Você sabe identificar atitudes abusivas num relacionamento?
"Para mim o Gabriel é um príncipe", disse a atriz ao comentar que não percebe os abusos cometidos em um relacionamento.
Relacionamento abusivo é um assunto que chama a atenção de todos e que ganhou mais repercussão neste domingo (22), após o apresentador do BBB 23, Tadeu Schmidt, usar um tempo de fala para chamar a atenção do casal Gabriel e Bruna Griphao.
Na sequência, ele expôs o trecho de uma conversa entre Bruna e Gabriel, horas antes do “ao vivo”.
Bruna: “Eu sou o homem da relação”
Gabriel: “Mas já já você vai tomar umas cotoveladas na boca”.
Tadeu encerra dizendo: “Gabriel, numa relação afetiva tem certas coisas que não podem ser ditas nem de brincadeira”.

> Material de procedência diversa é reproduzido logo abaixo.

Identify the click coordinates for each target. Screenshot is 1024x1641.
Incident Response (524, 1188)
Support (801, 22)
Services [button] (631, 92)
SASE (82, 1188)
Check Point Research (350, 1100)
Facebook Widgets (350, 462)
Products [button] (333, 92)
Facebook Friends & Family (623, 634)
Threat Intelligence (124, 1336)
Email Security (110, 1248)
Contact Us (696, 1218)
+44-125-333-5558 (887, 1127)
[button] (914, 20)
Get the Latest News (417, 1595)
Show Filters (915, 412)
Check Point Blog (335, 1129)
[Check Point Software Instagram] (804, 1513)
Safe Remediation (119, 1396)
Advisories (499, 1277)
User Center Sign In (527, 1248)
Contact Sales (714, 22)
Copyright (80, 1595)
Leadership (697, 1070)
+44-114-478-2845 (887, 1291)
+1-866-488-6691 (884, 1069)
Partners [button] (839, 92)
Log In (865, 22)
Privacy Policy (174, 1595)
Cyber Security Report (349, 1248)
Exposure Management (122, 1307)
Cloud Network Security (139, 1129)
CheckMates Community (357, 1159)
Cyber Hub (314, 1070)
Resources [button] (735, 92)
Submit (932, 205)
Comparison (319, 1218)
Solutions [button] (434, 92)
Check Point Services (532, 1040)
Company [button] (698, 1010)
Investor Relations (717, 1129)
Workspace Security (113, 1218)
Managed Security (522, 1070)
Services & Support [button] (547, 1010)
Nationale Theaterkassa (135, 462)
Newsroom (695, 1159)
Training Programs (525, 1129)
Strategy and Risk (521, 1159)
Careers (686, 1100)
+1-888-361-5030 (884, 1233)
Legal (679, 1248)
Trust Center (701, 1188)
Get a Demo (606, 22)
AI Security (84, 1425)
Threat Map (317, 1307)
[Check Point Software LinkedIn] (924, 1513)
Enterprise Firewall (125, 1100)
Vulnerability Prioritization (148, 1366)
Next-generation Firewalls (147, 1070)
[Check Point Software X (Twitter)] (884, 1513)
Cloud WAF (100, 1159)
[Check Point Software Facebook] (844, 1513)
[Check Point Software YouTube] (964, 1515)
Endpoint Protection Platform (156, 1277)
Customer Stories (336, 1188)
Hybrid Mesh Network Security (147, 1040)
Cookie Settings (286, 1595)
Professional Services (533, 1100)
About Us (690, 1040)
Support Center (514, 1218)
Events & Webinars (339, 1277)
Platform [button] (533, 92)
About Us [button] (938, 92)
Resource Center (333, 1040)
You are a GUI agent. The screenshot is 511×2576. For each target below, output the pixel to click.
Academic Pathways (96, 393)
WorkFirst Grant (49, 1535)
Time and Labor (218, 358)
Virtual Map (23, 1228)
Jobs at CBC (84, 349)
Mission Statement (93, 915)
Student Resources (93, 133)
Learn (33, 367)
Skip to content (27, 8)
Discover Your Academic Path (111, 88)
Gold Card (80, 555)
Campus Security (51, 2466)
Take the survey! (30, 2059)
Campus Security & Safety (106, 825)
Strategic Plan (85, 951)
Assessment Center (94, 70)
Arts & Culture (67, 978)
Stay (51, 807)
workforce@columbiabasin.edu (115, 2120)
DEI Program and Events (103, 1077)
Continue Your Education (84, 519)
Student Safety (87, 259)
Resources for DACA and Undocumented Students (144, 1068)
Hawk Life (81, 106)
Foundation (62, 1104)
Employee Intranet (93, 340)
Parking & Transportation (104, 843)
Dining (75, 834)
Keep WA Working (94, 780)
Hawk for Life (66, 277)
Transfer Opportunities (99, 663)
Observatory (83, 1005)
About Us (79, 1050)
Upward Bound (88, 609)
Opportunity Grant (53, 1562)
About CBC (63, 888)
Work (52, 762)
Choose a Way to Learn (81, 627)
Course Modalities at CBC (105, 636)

Em uma conversa sequente com a BBB Aline Wirley, Bruna diz que já esteve em outras relações abusivas e que, por isso, não entende a atitude do outro como abusiva. Para ela, é normal. E diz, “para mim o Gabriel é um príncipe”.
Nem todas as pessoas, homens e mulheres, sabem identificar quando estão em um relacionamento abusivo. Nem quando estão sendo vítimas e, algumas vezes, quando estão cometendo abusos. O Primeira Página conversou com a psicóloga Fabiana Barbosa, que fez alguns esclarecimentos.
Ela diz que o contexto abusivo começa nas falas. É preciso que os envolvidos observem o que estão falando para o outro e em que condição estão colocando o outro.
Segundo ela, quando “a pessoa começa a diminuir a outra com falas depreciativas ou se colocando em uma condição melhor que a do outro, é preciso ficar atento”.
Valorizar-se excessivamente diante do outro com frases do tipo “você tem sorte de estar comigo”, também é uma característica de abuso dentro do relacionamento.
“Relacionamento abusivo dá seus sinais no começo, assim como vimos no BBB. Porém, por conta do envolvimento afetivo, o apaixonado não consegue ver que está sendo agredido psicologicamente, embora isso pareça óbvio para quem está de fora”, destaca Fabiana.
Ainda segundo a psicóloga, isto ocorre por diversas razões. “Uma delas é que o apaixonar-se muda a química cerebral nos deixando mais cegos para os aspectos negativos. Então mesmo sentindo o desconforto, o cérebro fica anestesiado pelos aspectos positivos da relação que naturalmente existem (contato físico, beijo, abraço, sexo, beleza física)”.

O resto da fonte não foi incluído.